Unsere Bestellungen über Lieferungen und sonstige Leistungen (nachfolgend insgesamt "Leistungen" genannt) erfolgen ausschließlich auf der Grundlage der nachfolgenden Einkaufsbedingungen. Entgegenstehende, abweichende oder Verkaufsbedingungen des Lieferanten, die in diesen Einkaufsbedingungen nicht geregelt sind, erkennen wir nicht an, es sei denn, wir hätten ausdrücklich schriftlich ihrer Geltung zugestimmt. Dies gilt auch dann, wenn wir in Kenntnis entgegenstehender, abweichender oder in unseren Einkaufsbedingungen nicht festgelegten Bedingungen die Leistungen vorbehaltlos annehmen.
Im Rahmen laufender Geschäftsverbindungen gelten unsere Einkaufsbedingungen auch für alle künftigen Verträge mit dem Lieferanten, ohne dass wir jeweils verpflichtet sind, gesondert auf die Geltung dieser Einkaufsbedingungen hinzuweisen.
Diese Einkaufsbedingungen gelten nur im Geschäftsverkehr mit Unternehmern.

II. Werkzeuge

Werkzeuge, Fertigungseinrichtungen, Modelle, Matrizen, Schablonen oder sonstige Muster (nachfolgend insgesamt "Werkzeuge" genannt), die wir dem Lieferanten zur Ausführung einer Bestellung zur Verfügung stellen, bleiben unser Eigentum und sind dem Lieferanten nur geliehen. Der Lieferant hat die Werkzeuge auf seine Kosten in gebrauchsfähigem Zustand zu erhalten, sie insbesondere sach- und fachgerecht zu pflegen und zu warten. Nach Erfüllung seiner vertraglichen Pflichten oder sofern kein Vertrag zustande kommt bzw. das Vertragsverhältnis vorzeitig beendet wird, hat der Lieferant die Werkzeuge unverzüglich unaufgefordert in ordnungsgemäßem Zustand an uns herauszugeben.
Diese Bestimmungen gelten entsprechend für Werkzeuge, die der Lieferant zur Fertigung der für uns bestimmten Produkte herstellt oder herstellen lässt und deren Herstellkosten wir getragen haben.
Der Lieferant darf die Werkzeuge, die unter den Anwendungsbereich der beiden vorstehenden Absätze fallen, ausschließlich im Zusammenhang mit der Fertigung der für uns bestimmten Produkte nutzen. Der Lieferant verpflichtet sich, diese Werkzeuge ohne unsere vorherige schriftliche Zustimmung Dritten weder zur Besichtigung, noch zu sonstigen Zwecken zu überlassen. Ferner verpflichtet sich der Lieferant, die mit Hilfe dieser Werkzeuge hergestellten Produkte weder in rohem Zustand, noch als Halb- oder Fertigfabrikate ohne unsere vorherige schriftliche Zustimmung Dritten zu überlassen. Das gleiche gilt für Produkte, die der Lieferant nach unseren Angaben oder unter wesentlicher Mitwirkung von uns (durch Versuche etc.) entwickelt hat.

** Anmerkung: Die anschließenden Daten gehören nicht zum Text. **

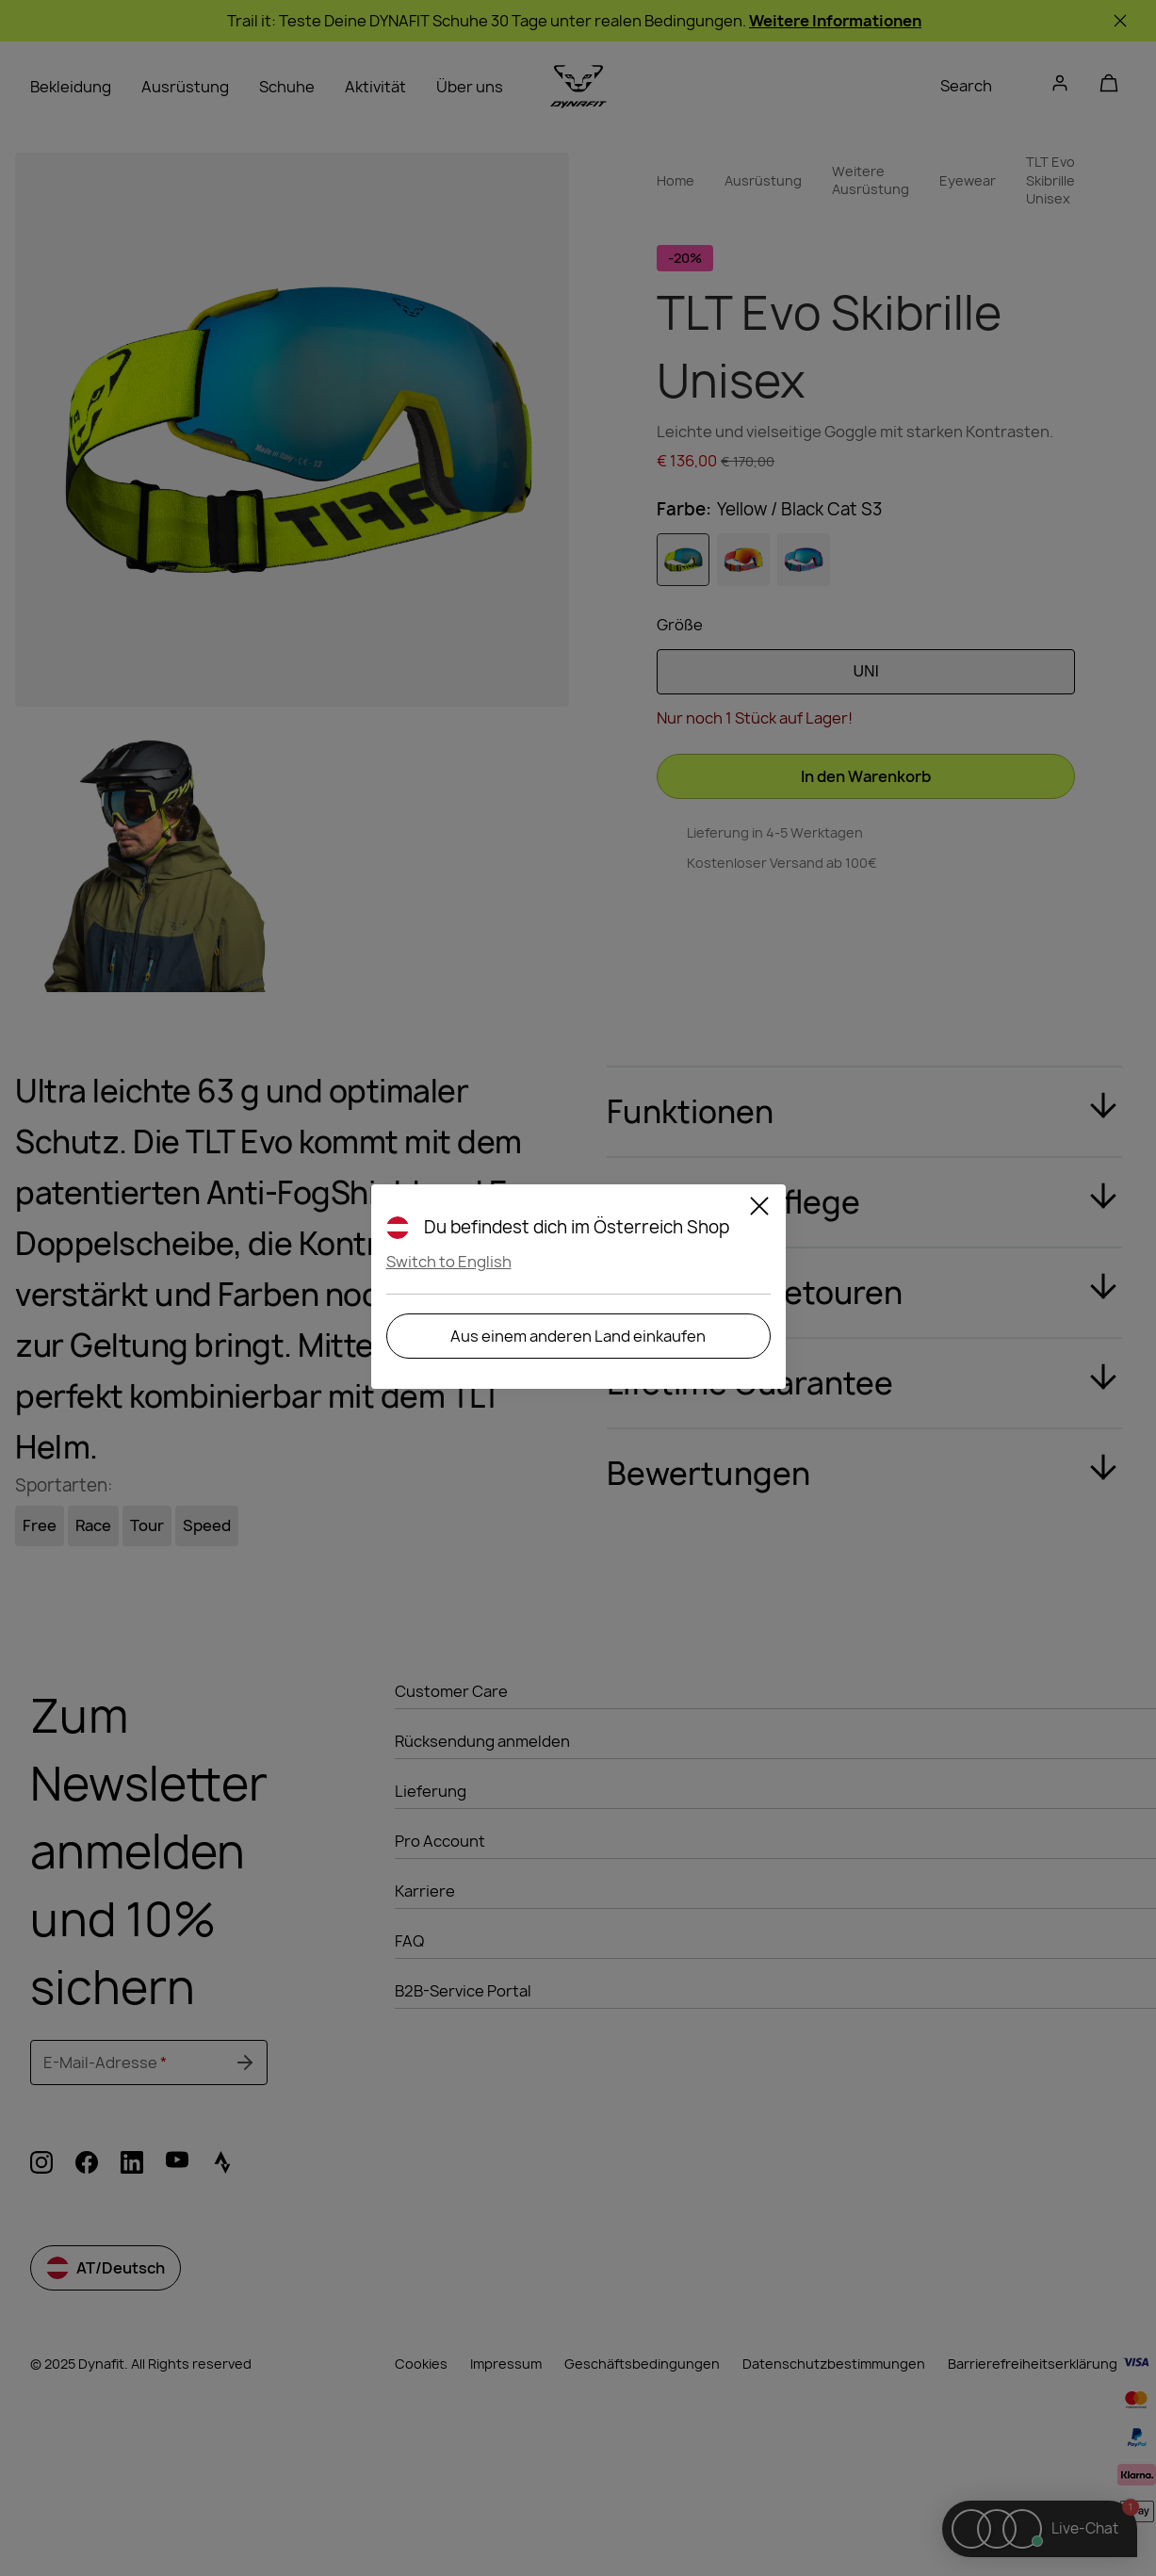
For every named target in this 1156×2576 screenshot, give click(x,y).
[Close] (759, 1209)
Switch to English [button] (449, 1261)
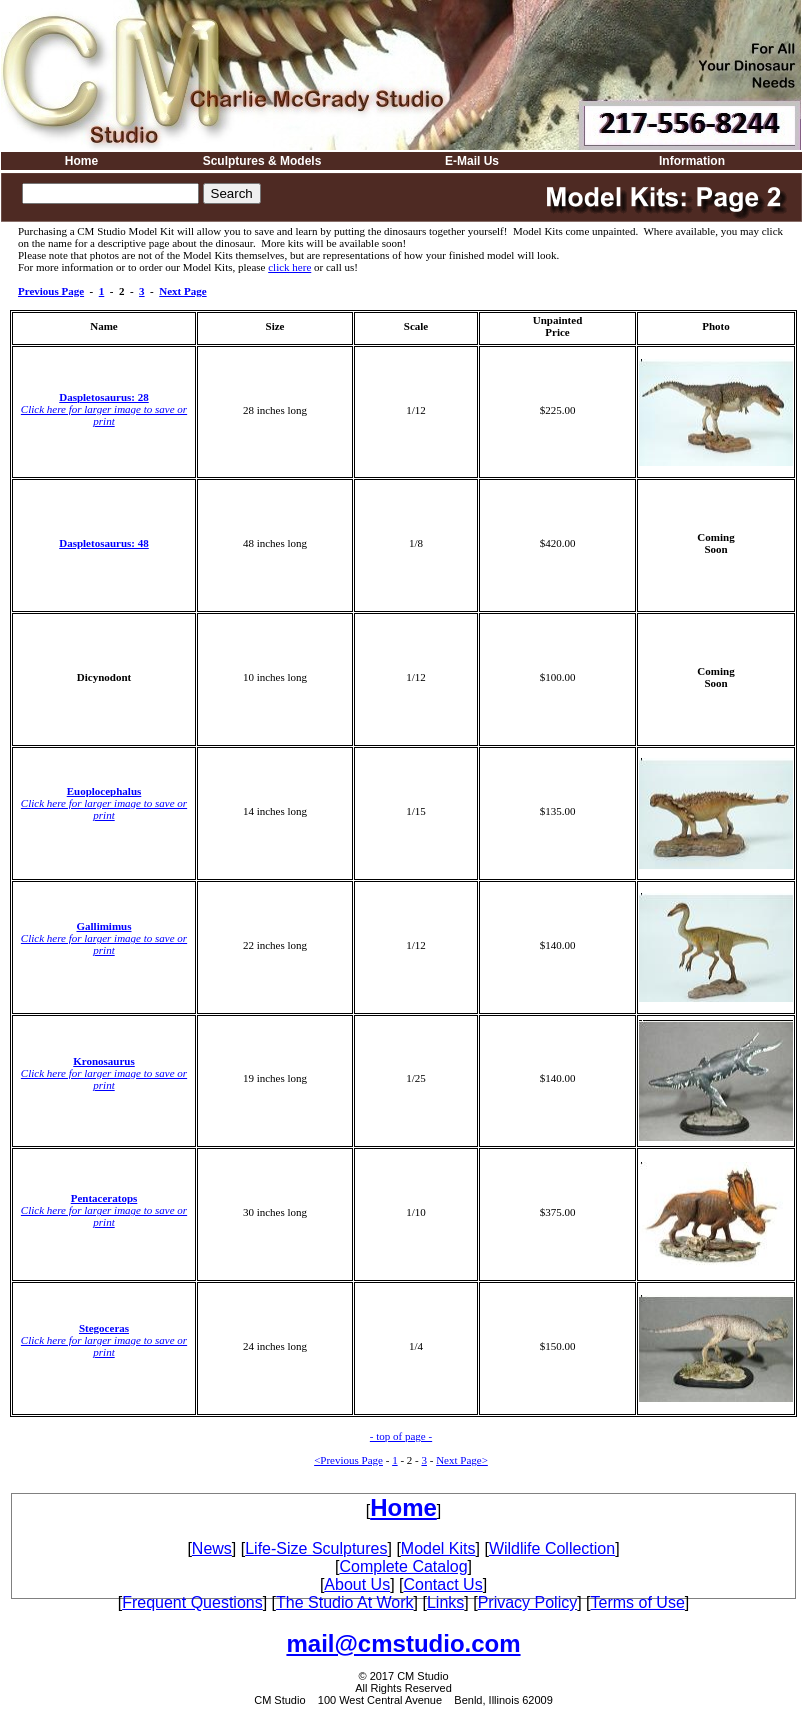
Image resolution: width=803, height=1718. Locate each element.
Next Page (182, 291)
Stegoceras (104, 1328)
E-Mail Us (472, 161)
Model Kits (438, 1548)
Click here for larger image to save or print (104, 415)
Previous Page (51, 291)
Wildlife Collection (552, 1548)
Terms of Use (638, 1602)
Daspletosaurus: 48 (104, 543)
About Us (357, 1584)
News (212, 1548)
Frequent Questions (192, 1602)
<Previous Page (348, 1460)
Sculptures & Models (262, 161)
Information (692, 161)
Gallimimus (103, 926)
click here (289, 267)
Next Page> (462, 1460)
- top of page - (401, 1436)
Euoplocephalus (104, 791)
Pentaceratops (104, 1198)
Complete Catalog (403, 1566)
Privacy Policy (528, 1602)
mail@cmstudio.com (403, 1643)
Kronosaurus (104, 1061)
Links (445, 1602)
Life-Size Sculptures (316, 1548)
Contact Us (443, 1584)
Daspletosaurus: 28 (104, 397)
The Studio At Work (345, 1602)
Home (81, 161)
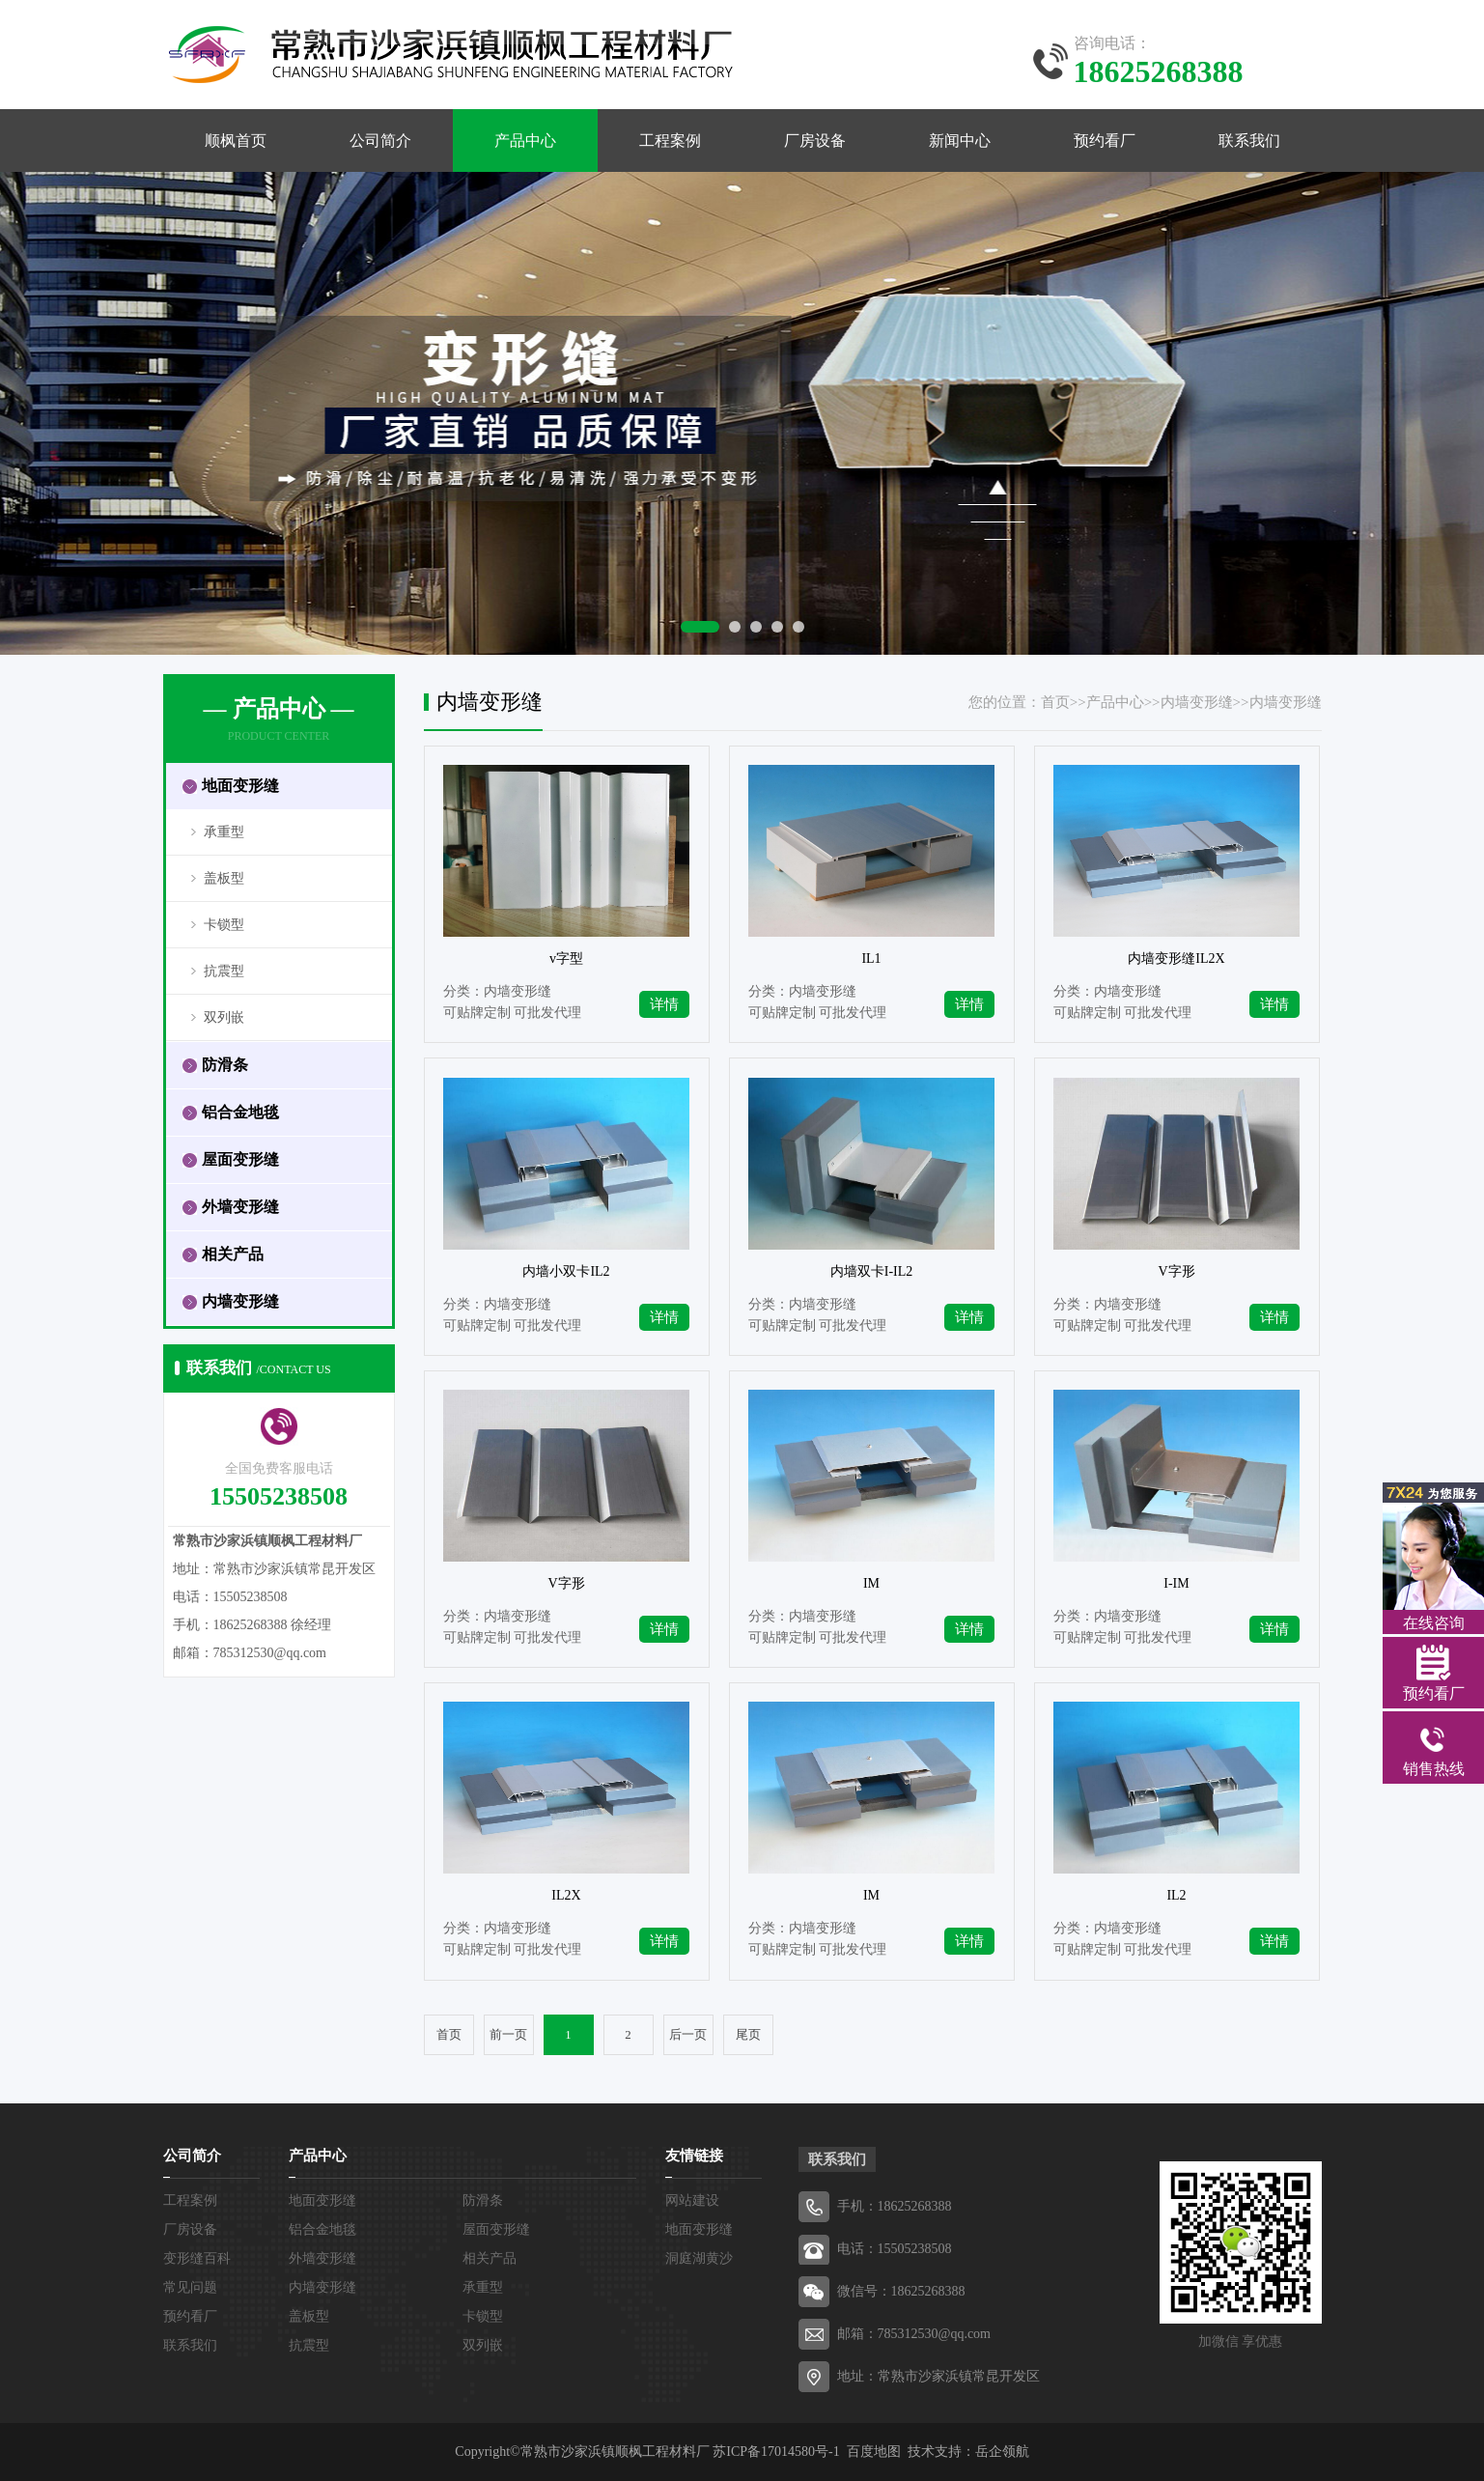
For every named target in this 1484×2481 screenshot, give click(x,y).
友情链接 (694, 2155)
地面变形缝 (322, 2200)
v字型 (566, 958)
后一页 (688, 2035)
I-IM (1176, 1583)
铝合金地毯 (322, 2229)
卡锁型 (224, 924)
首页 (1055, 702)
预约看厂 (1104, 140)
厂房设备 (815, 140)
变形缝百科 (197, 2258)
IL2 (1176, 1895)
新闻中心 (960, 140)
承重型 (224, 832)
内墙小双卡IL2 (565, 1271)
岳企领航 (1002, 2451)
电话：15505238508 (894, 2248)
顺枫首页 (235, 140)
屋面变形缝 (496, 2229)
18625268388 (915, 2206)
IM (871, 1583)
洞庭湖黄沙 (699, 2258)
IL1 (871, 958)
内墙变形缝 (1197, 702)
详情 (664, 1004)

III. Lieferbedingungen – Liefertermine – Verzug

Sofern wir keine abweichende Vereinbarung getroffen haben, erfolgt die Lieferung DDU (Incoterms 2000) in unserer Bestellung benannter Lieferort, oder, sofern in unserer Bestellung kein Lieferort angegeben ist, DDU unser Firmensitz.
Werden vereinbarte Leistungstermine nicht eingehalten, sind wir berechtigt, nach erfolglosem Ablauf einer angemessenen Frist Schadenersatz zu verlangen und vom Vertrag zurückzutreten, es sei denn, der Lieferant hat den Verzug nicht zu vertreten.
Befindet sich der Lieferant im Verzug, sind wir berechtigt, für jede volle Woche nach Verzugseintritt einen pauschalen Verzugsschaden in Höhe von 0,5 % des Bestellwertes der Leistungen, mit welchen der Lieferant sich im Verzug befindet, zu verlangen, insgesamt jedoch höchstens 10 % des gesamten Auftragswertes. Beiden Parteien bleibt der Nachweis gestattet, dass ein höherer, ein niedrigerer oder gar kein Schaden entstanden ist.
Sobald der Lieferant erkennt, dass er die Leistung ganz oder zum Teil nicht rechtzeitig erbringen kann, hat er uns dies unverzüglich unter Mitteilung der Gründe und der voraussichtlichen Dauer der Verzögerung schriftlich anzuzeigen. Weder die Mitteilung noch unser Schweigen darauf stellt eine Anerkennung eines neuen Liefertermins dar oder berührt unsere vertraglichen und gesetzlichen Rechte und Ansprüche.
Teilleistungen sind nur mit unserer ausdrücklichen, vorherigen schriftlichen Zustimmung zulässig.
Die Annahme von Teilleistungen oder verspäteten Leistungen lassen unsere vertraglichen und gesetzlichen Rechte und Ansprüche unberührt.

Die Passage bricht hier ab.